Tuesday, April 20, 2010

Blocking ads and other various websites

Have you ever been to a site that had one of those very annoying embedded ads that just hung at the top or bottom of the page. This 'banner' was just in the way no matter what you did. Have you ever wanted to get rid of it?

I use various browsers when browsing the web, some support adblock and others do not. I'm not a fan of browser plugins. I'm under the firm belief that a browser is a browser and should only deal with the I/O of html. That being said, I don't use adblock, noscript or anything else like that. I use settings in /etc/hosts to block my ads.

So for today's example, turn off your adblock utility and navigate over to www.unixporn.com. Now you should see a very annoying banner ad on every single page, even on the pages where your viewing a screenshot full screen. Lets get rid of this ad.

OK, from the information in the ad, we know that it is hosted by godaddy. So we'll try the easiest thing first, open up the page source, and search for the term 'godaddy'.
lynx -source www.unixporn.com | grep godaddy
this will give you this line:
script language="javascript" src="https://a12.alphagodaddy.com/hosting_ads/gd01.js">

Now that was pretty easy. Lets add this to /etc/hosts.

# echo ' a12.alphagodaddy.com' >> /etc/hosts

Restart your browser, and navigate back to unixporn. Tada... the ad is gone. Lets add a site to block. I'm not a fan of social networking so this seems appropriate to me. 

# echo ' myspace.com' >> /etc/hosts
Restart the browser, and navigate to myspace. If all went well, you should get an error about not being able to load the page. Wonderful isn't it?

You can get a head start on adding lists like this to /etc/hosts by browsing through your adblock lists. The really nice thing about blocking ads/websites this way is that unlike using an adblock plugin inside a browser such as firefox or chromium, this is a system wide setting. You no longer have any need to run adblock.

Sunday, April 18, 2010

An afternoon messin with WEP

I was bored this afternoon and decided that I needed to mess around with some WEP cracking. There were quite a few APs around me that were encrypted with WEP keys. It has been a while since I broke out the massive WEP attack book and I thought today would be a good refresher.

So first things first, I checked to make sure that my hardware was setup. I've got a Hawkings Technology HWU8DD usb wireless dish. This device uses the zd1211rw drivers which do not fully support all injection attacks. However, it's more than enough for any WEP attack that I played with today. I tested to make sure the device was working by running # iwlist wlan1 scanning >> scan.log then parsed through those results and picked out the first WEP secured AP that I saw in the list. I wrote down the mac address, the channel and the ESSID of the AP. 00:00:00:00:00:00 6 Secured

I changed directories into my build folder. $ cd ~/src. Then I pulled down the latest aircrack-ng sources from SVN.
$ svn co http://trac.aircrack-ng.org/svn/trunk/ aircrack-ng
$ cd aircrack-ng
$ make
# make install
You could also just pull aircrack-ng out of your repos.

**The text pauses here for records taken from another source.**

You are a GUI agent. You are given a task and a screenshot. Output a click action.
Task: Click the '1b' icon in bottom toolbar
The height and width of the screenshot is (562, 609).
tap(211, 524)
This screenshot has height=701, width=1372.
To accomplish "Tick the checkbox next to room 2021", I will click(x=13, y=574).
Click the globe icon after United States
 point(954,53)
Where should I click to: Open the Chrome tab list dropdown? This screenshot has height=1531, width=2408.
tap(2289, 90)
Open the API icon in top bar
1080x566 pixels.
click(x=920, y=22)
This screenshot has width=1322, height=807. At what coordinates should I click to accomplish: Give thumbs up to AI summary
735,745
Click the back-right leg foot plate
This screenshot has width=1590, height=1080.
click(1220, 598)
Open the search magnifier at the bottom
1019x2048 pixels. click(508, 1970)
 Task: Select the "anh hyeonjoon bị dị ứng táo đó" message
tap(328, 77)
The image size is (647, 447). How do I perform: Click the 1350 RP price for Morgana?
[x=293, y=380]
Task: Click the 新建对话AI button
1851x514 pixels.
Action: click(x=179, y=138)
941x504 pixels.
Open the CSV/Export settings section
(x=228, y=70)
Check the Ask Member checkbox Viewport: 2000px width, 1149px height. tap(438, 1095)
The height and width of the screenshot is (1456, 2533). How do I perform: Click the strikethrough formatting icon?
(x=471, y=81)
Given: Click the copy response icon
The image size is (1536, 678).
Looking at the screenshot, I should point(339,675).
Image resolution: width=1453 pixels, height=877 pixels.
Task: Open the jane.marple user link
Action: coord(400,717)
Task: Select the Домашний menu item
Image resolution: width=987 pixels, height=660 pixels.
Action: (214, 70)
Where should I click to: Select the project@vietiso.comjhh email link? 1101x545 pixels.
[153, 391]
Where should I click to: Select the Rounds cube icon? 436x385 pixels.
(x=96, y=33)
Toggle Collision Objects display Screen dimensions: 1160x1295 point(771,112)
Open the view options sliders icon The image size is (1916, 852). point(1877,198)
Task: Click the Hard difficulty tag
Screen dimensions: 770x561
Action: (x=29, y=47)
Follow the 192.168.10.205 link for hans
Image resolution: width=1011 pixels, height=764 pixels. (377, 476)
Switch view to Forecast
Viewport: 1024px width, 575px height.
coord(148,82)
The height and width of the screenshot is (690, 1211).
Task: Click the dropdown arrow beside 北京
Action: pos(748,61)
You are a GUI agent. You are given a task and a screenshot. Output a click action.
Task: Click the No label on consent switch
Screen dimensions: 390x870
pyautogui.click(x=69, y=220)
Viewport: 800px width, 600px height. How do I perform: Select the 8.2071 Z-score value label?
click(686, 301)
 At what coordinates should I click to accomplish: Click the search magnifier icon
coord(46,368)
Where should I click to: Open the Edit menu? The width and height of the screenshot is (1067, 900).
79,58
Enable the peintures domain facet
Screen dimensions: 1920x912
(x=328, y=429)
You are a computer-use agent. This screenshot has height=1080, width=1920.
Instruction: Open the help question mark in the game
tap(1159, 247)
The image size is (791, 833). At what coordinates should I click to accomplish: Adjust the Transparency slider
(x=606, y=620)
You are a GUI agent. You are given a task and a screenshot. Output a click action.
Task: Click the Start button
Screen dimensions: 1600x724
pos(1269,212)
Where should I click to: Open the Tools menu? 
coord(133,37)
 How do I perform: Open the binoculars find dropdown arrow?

Now I was ready to rock and roll. The first thing that I did was to get my device in monitor mode. I know that my device doesn't really have a solid monitor mode, so I have to run # airmon-ng start wlan1 to get it to listen to everything. Now I was ready to play. I fired up vim and made a bash script to spam the AP.

$ vim ~/aircrack.sh
#run as root
# run airmon-ng start $interface
# run airodump-ng in another terminal

aireplay-ng -e ${essid} -1 10 mon0 &
aireplay-ng -e ${essid} -0 50 mon0 &
aireplay-ng -e ${essid} -3 mon0 &


Changed the essid to the proper name, wrote and saved. I made a 'hack' directory $ mkdir ~/hack to dump all my packet captures into and changed directory into that directory. I fired up airodump-ng to listen to the channel of the AP and dump the IVS to a file and ran my script in another terminal.
# airodump-ng mon0 -i -w Secured -c 6
# /home/user/aircrack.sh
I watched the IVS numbers in airodump-ng climb, waited about a min, and while still attacking the AP ran # aircrack /home/user/hack/Secured*.

I really didn't need to keep running the attack, in less than a minute I had captured enough information to crack the WEP key. I went on to crack 8 more APs in about an hour. Needless to say, if you using WEP expect to be hacked. Switch to something more secure such as WPA2.